The end of the perpetual performance Theodorah

Dr Sharlene Khan and Senzeni Mthwakazi Marasela
Dr Sharlene Khan and Senzeni Mthwakazi Marasela

Last week, the School of Fine Arts hosted cross-disciplinary artist Senzeni Mthwakazi Marasela in a creative dialogue at Rhodes University, during its launch party for the Art on our Mind Research Project and website (www.artonourmind.org.za).

The dialogue is the first of three for the year under the project Art on our Mind, which is an NFR Thutuka-funded research project. Marasela and Dr Sharlene Khan engaged in a creative dialogue that delved into her comprehensive body of work which includes photography, video, prints and mixed medium installations involving textile and embroidery.

Marasela was born in Thokoza, in Ekurhuleni, Gauteng to Xhosa parents. Her father worked as an administrator for the police service until his retirement in 1991. Both her parents are currently in their eighties.

Marasela’s love affair with art started at St Dominic's Catholic School for Girls in Boksburg where she was inspired by her teacher Gill Blair and a trip to the University of Witwatersrand’s (Wits) art school.

“My parents wanted me to become a doctor,” she recalled. “Up until then, my encounters with art in the homestead had been very limited, and being an artist was not considered a proper job.”

In 2003, she began the project Theodorah Comes to Johannesburg where, through her performance as Theodorah, she tells of her mother’s travels from the rural area of Mvenyane to Johannesburg. “I needed to tell the story of my mother and other black women like her,” she explained.

Marasela’s Theodorah shines a stark and realistic light on the dehumanisation of black women during the oppressive apartheid regime in the 1960s.

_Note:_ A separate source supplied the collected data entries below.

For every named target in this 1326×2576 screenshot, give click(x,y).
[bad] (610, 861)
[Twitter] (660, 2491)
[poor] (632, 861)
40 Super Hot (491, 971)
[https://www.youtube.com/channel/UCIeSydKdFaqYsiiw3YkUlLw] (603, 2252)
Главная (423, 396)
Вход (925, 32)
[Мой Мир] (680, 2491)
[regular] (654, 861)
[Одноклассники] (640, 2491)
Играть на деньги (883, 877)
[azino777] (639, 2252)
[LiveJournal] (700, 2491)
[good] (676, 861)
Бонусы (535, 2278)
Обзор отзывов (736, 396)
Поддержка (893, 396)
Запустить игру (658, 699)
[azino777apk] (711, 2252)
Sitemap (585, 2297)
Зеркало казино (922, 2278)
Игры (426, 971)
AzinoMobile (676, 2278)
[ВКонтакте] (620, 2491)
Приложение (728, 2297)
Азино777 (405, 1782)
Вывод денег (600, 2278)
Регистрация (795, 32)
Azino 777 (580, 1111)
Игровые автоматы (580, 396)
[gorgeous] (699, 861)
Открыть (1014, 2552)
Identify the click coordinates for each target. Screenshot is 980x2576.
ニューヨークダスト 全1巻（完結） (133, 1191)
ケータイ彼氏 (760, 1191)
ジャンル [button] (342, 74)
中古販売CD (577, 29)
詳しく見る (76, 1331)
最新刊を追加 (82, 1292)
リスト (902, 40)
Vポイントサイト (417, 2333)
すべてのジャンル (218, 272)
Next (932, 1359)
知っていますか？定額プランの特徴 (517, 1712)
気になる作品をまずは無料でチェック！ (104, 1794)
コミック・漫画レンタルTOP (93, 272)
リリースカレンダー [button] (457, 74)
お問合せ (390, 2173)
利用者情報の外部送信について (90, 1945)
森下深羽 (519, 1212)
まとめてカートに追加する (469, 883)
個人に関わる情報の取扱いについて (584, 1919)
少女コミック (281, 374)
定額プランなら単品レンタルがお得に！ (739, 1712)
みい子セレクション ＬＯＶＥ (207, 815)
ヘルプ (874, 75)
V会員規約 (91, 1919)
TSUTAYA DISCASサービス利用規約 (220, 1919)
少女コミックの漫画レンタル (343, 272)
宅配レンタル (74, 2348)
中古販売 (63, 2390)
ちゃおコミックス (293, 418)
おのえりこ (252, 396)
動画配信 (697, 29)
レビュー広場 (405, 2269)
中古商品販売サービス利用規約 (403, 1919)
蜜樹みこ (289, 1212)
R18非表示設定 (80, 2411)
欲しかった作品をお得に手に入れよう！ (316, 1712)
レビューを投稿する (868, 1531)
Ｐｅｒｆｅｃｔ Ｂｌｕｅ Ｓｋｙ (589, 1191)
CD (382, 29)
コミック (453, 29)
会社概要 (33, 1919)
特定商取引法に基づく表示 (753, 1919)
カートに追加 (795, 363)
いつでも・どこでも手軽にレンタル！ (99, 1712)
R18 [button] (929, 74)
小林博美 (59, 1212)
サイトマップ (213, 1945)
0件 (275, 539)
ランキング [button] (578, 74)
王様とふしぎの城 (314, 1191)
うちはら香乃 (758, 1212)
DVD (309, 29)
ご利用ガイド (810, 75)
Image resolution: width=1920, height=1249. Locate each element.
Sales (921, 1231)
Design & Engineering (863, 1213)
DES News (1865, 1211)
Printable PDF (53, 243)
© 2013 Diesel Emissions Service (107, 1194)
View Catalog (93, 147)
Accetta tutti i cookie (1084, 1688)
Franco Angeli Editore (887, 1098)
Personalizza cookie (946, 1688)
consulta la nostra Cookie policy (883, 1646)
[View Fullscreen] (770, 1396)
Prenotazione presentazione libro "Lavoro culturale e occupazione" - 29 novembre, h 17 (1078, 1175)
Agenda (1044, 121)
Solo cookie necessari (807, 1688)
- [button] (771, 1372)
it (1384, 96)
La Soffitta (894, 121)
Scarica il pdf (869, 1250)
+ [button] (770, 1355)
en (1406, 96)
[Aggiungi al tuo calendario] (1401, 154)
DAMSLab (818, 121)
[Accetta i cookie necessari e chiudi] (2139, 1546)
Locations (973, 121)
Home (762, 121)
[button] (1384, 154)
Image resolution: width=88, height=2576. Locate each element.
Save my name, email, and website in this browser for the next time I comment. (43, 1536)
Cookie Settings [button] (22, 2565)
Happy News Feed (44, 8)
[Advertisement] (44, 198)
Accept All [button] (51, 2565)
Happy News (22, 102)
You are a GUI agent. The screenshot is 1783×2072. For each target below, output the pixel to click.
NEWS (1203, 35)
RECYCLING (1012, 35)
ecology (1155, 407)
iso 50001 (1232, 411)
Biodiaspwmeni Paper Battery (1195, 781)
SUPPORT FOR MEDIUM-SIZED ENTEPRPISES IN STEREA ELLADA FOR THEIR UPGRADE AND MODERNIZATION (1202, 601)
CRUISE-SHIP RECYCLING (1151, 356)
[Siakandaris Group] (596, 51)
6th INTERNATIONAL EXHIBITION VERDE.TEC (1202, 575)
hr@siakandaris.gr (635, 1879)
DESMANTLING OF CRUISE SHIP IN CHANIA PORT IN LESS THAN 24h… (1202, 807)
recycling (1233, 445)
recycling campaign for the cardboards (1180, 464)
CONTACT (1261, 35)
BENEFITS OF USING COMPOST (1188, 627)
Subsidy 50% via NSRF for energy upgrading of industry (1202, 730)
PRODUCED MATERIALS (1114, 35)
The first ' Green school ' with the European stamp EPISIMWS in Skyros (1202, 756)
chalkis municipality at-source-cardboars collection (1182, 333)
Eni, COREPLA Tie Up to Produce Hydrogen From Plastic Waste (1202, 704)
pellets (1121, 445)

As Theodorah, who she now considers her alter ego, Marasela started to perform in an yellow seshoeshoe dress in 2013, which was given to her by her mother. Through becoming the embodiment of art, Marasela turned Theodora into a perpetual character performance and she has since amassed 38 different versions of the “Theodora dress”.

“There is both power and difficulty in living my art,” said Marasela. “To others, my Theodora dresses signify poverty and illiteracy, and when I enter professional spaces, I am usually immediately turned away and rejected. I am disrespected all because of a dress and the associations people have of it.”

The project is now in its final year and will end with a grand finale performance later in the year.